Print exactly, and only, the lines from the one containing "Task: Click the" through the last line of the records below, both included; leave out the pictures.

Items from a data source:

━━━━━━━━

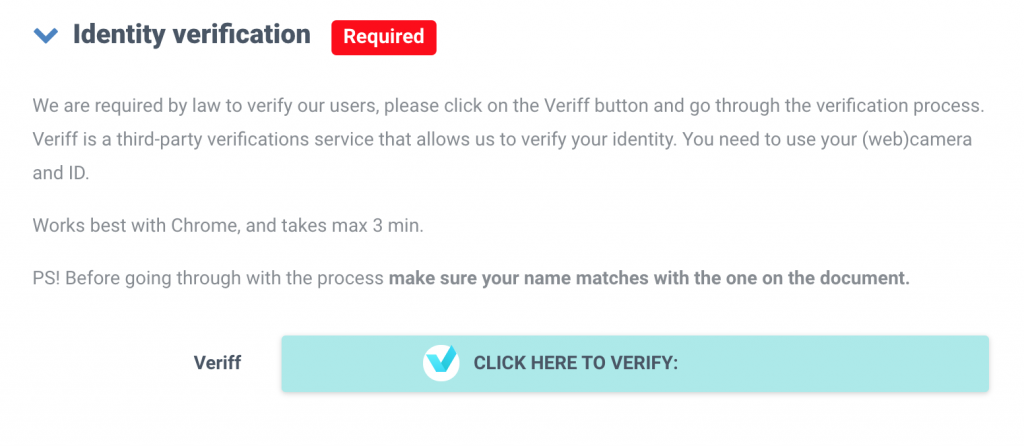Collapse the Identity verification chevron
The width and height of the screenshot is (1024, 446).
tap(46, 37)
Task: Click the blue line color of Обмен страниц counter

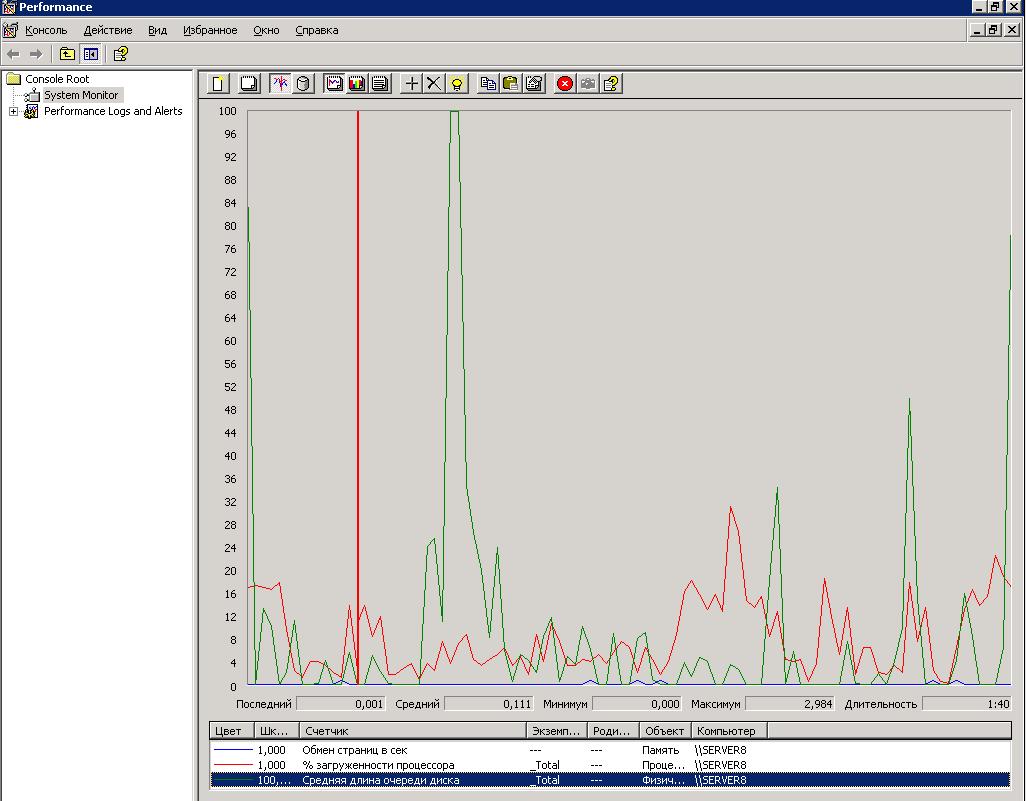Action: coord(232,750)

━━━━━━━━

» PROBLEM SOLUTION:
Task: Click the blue line color of Обмен страниц counter

Action: coord(232,750)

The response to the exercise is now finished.